# [Material to process]
━━━━━━━━━━━━━━━━

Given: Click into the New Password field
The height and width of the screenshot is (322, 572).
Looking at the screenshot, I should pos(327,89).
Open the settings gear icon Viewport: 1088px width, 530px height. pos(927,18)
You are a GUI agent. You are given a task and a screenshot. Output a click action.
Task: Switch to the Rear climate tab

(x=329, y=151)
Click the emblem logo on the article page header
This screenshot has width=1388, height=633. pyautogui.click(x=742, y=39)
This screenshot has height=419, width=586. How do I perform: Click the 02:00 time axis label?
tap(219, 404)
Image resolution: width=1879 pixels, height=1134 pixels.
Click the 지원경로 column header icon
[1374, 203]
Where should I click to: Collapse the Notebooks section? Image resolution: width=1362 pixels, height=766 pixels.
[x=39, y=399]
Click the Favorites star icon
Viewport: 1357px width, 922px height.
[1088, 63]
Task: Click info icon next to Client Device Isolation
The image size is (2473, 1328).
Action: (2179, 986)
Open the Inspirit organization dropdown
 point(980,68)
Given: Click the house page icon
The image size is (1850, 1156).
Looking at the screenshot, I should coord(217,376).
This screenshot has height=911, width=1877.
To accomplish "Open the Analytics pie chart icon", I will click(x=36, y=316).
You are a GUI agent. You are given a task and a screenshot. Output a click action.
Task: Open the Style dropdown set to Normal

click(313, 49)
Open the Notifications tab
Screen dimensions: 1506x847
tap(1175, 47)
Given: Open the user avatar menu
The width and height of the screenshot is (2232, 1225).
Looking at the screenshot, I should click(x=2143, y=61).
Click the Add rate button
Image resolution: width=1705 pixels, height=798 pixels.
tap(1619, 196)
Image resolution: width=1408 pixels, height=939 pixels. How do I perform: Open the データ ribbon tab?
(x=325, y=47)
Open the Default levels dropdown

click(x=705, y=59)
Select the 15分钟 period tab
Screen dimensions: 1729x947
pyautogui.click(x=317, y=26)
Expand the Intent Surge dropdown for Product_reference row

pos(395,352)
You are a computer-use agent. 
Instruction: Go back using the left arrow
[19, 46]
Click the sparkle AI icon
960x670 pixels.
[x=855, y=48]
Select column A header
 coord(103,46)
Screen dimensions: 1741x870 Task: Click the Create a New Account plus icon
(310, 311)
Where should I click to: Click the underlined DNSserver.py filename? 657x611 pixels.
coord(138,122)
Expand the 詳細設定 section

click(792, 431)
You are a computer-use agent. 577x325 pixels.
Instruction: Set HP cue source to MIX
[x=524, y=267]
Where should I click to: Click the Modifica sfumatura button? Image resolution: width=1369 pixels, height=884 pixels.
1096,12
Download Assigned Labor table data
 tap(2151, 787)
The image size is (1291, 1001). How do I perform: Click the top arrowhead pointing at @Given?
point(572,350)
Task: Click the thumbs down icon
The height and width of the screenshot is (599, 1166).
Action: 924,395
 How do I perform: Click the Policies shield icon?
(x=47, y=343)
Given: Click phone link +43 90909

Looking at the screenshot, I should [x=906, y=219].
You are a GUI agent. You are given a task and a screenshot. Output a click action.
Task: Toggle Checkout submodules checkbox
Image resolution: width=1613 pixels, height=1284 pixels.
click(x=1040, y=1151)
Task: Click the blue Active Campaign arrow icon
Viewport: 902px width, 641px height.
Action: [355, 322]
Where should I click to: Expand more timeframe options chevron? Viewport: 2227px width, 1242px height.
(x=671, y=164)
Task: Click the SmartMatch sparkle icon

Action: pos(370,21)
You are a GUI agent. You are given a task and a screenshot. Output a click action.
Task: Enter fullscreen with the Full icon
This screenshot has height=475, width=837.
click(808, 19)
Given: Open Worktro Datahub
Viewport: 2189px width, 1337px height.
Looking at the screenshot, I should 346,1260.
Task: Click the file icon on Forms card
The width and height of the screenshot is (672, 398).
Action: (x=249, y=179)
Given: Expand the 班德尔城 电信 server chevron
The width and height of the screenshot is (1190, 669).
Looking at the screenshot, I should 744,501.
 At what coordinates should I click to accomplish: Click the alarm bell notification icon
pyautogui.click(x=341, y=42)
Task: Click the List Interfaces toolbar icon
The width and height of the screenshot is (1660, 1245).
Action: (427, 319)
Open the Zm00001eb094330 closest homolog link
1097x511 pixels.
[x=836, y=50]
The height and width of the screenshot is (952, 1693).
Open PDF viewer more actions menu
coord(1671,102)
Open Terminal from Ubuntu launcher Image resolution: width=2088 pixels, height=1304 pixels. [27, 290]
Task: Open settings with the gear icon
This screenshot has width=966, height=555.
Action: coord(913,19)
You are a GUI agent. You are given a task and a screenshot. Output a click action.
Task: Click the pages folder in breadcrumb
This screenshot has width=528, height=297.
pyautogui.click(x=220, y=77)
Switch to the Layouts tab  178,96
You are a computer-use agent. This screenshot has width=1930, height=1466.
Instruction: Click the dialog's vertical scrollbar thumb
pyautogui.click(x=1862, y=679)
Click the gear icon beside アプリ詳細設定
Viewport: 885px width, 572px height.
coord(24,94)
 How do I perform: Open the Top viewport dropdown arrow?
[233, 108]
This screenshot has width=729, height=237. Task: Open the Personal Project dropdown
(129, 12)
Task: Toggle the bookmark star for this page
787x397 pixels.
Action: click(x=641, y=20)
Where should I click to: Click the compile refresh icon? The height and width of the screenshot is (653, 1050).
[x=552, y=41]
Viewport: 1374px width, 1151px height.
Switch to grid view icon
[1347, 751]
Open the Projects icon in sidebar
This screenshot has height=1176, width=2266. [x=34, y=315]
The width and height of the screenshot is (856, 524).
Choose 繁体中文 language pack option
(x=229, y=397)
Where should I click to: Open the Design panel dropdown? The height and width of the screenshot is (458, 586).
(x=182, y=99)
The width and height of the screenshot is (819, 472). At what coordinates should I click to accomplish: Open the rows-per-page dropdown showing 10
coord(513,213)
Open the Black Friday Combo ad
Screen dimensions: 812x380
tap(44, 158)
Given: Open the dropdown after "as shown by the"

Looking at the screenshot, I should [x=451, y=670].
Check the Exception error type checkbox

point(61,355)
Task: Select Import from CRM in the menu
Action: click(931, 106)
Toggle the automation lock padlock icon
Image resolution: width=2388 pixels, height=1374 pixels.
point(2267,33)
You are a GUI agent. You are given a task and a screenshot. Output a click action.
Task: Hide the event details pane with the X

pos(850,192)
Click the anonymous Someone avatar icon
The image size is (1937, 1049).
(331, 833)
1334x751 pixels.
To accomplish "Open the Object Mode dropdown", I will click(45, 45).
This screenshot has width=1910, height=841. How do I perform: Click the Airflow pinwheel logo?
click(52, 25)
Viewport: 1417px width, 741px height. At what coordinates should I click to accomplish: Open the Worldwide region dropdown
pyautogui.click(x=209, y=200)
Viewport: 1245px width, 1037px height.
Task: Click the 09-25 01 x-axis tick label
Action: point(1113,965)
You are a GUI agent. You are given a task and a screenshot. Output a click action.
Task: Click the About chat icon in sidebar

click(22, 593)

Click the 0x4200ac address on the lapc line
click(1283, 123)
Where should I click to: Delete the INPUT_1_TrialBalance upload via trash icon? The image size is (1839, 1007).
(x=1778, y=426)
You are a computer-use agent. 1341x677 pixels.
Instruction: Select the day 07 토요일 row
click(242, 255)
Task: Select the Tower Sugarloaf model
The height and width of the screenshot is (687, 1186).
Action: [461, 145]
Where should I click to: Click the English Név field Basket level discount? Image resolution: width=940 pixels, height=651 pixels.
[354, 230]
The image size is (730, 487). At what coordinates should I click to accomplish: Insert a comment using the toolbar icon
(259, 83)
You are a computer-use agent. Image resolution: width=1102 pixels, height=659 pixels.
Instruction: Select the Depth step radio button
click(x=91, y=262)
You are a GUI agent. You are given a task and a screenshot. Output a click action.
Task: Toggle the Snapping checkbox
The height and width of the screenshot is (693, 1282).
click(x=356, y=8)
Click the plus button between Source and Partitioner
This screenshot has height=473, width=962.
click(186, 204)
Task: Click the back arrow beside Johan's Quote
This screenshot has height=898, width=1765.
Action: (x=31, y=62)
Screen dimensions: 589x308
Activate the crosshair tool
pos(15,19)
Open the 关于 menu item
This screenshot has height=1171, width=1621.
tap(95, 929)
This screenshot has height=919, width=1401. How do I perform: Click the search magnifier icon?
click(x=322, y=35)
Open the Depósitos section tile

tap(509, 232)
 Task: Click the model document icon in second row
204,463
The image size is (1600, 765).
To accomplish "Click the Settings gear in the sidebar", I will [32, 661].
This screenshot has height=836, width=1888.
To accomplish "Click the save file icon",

━━━━━━━━━━━━━━━━

# [What is expected]
Whenever a line of the entries contains the string "gear", copy that line.

# [Answer box]
Open the settings gear icon Viewport: 1088px width, 530px height. pos(927,18)
Task: Open settings with the gear icon
Click the gear icon beside アプリ詳細設定
To accomplish "Click the Settings gear in the sidebar", I will [32, 661].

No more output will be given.